The death of Martin Luther King, Jr., which we commemorate today, is a painful reminder of the nation’s tragic experience with racial divisions. But Dr. King’s life was also a paean to hope. As everyone knows, Dr. King believed that a day would arrive when his children would be judged not by their color but by the content of their character.
Have we arrived at that day? Unfortunately, no. In some ways, one’s color is more of an issue today than it was forty years ago. In this light, I would like to explain why programs of affirmative action on college campuses strike me as mistakes that will postpone the day that Martin Luther King so eloquently predicted.
I wrote recently about my personal experience as a woman. I do not want special preferences such as Title IX, the law that mandates equal sports activity for women in college; I do not want special set-asides if I am a woman entrepreneur, to make sure that I get some government contracts. I believe that I can and should stand on my own.
And I believe that most African-Americans share this conviction with me. Two months ago we celebrated Black History Month, with performances, lectures and exhibits. We celebrated the feats of great Americans like Dr. King, Booker T. Washington, and Frederick Douglass. King, Douglass and Washington worked tirelessly to attain their goals, despite obstacles that today’s civil rights leaders can only imagine. They truly did “overcome.” Ironically, this is a legacy that some African-Americans may be in danger of forgetting.
Frederick Douglass was born a slave, the ultimate obstacle to achieving greatness.

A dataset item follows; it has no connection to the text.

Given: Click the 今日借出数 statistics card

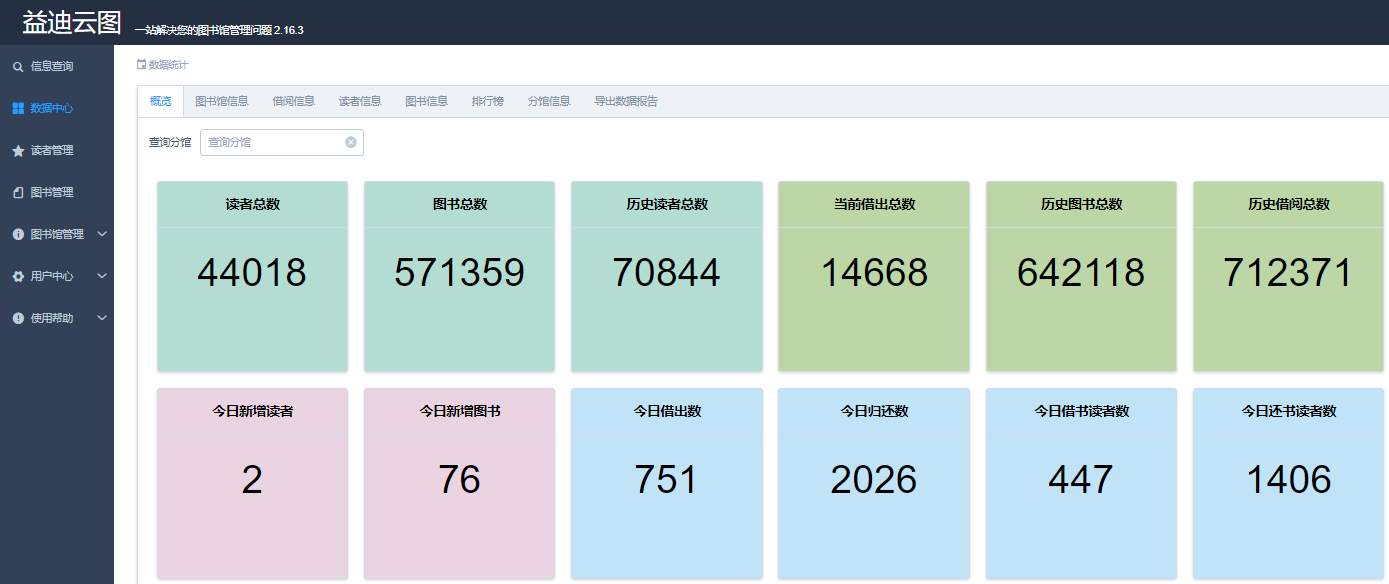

After escaping, and despite having no formal education, he eventually became a lecturer for the Massachusetts Anti-Slavery Society and founded an abolitionist periodical. After emancipation, he held a series of government posts, including that of ambassador to Haiti.

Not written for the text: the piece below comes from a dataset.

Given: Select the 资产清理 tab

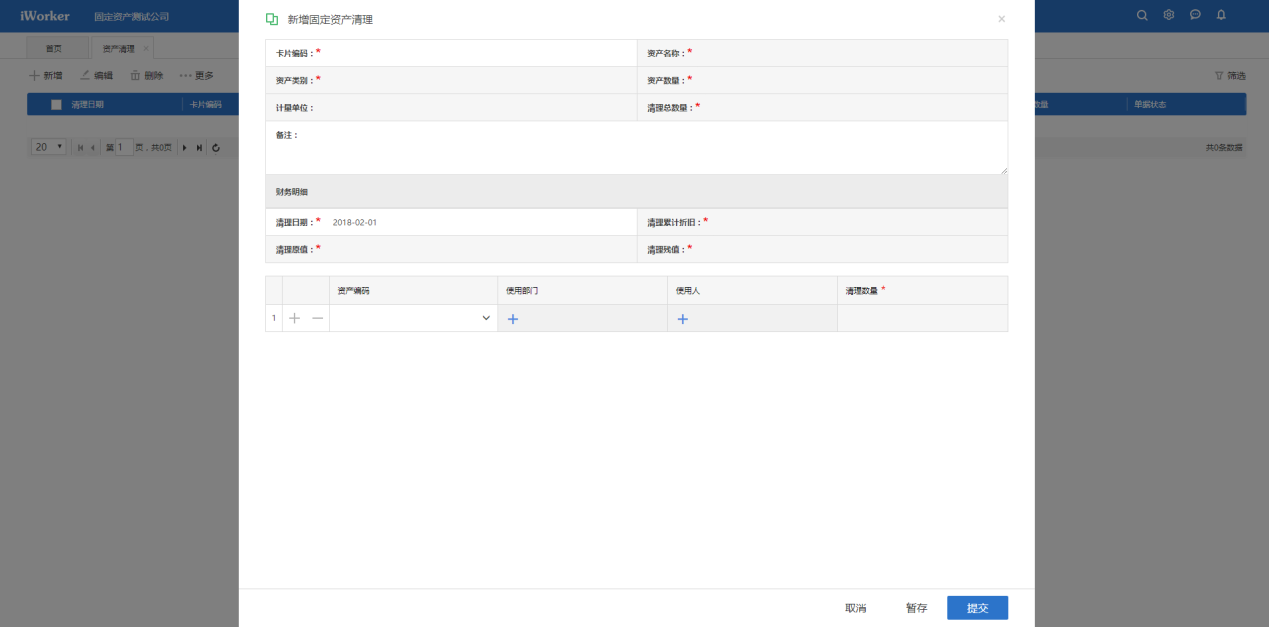Looking at the screenshot, I should [x=118, y=48].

Other African-American activists and educators rose from poverty and oppression to become leaders in their communities and in the battle for civil rights. Booker T. Washington began his life as a slave, then worked his way east to get an education. In spite of the barriers imposed by Jim Crow laws, he worked tirelessly to help educate a generation of young black Americans, becoming the first black president of the Tuskegee Normal and Industrial Institute, later Tuskegee University.
How do the African-Americans who support affirmative action reconcile the celebration of independence, accomplishment, and perseverance despite overwhelming odds with the culture of dependence fostered by affirmative action? By affirmative action, I mean the system of preferences based on race that is widespread in universities today – preferences that guide admission of students and hiring of faculty.
These preferences prevent Dr. King’s dream from becoming a reality because they place the focus on group identity instead of personal achievements.
Yes, King believed that some sort of program might be appropriate to address past discrimination, but would he have supported today’s system of racial preferences, which elevates race above character? King promoted affirmative action not as preference for race over race, but as a preference for inclusion and equal opportunity.
Booker T. Washington understood the value of succeeding without the help of government. He said that “success is to be measured not so much by the position that one has reached in life as by the obstacles which he has overcome while trying to succeed….”
And: “[O]ut of the hard and unusual struggle through which he is compelled to pass, he gets a strength, a confidence, that one misses whose pathway is comparatively smooth by reason of birth and race.” That strength and confidence is what Dr. King had, too.
Today’s racial preferences send a message that African-Americans need help from a magnanimous and patriarchal government, that they cannot stand on their own feet. But they don’t need that kind of “help.”
Blacks have been proving that they are strong, resourceful, and capable ever since they were released from the shackles of slavery, and even before. But by accepting racial preferences, they are forgoing the strength and confidence that comes from overcoming obstacles. Instead, they are choosing dependence on government regulations that give them supposed advantages. For those who have been independent and successful, racial preferences undermine the perception that they deserve their achievements.
Affirmative action, like women’s preferences, also creates a tense and polarized environment where the constant focus on group identity divides people instead of uniting them. How can we ever discover the content of someone’s character if we are focused first on skin color?
I have been similarly frustrated with the women’s movement today. I don’t want to be hired, admitted, or accepted just because I’m a woman. Why do schools and governments assume that women can’t compete on their own merits? These policies are based on the assumption that women are weak or unworthy without special help.
The only thing that African-Americans have ever needed from government was the chance to be equal in the eyes of the law. Racial equality – the most important aim of the civil rights movement – will never be a reality as long as racial preferences in hiring and education exist.
That is why I am pleased to see that NCA&T is hosting Bill Cosby, the comedian and author who stresses self-reliance on May 9. And it is working with Cosby on a program (the Cosby Kids Project) that helps underprivileged children learn to develop those inner strengths and skills that lead to success.
It’s time for a new chapter in Black History – or maybe we should just call it American History. The focus on civil rights activism should be on looking towards the future rather than to the past. The next step should be to judge people without looking at skin color at all.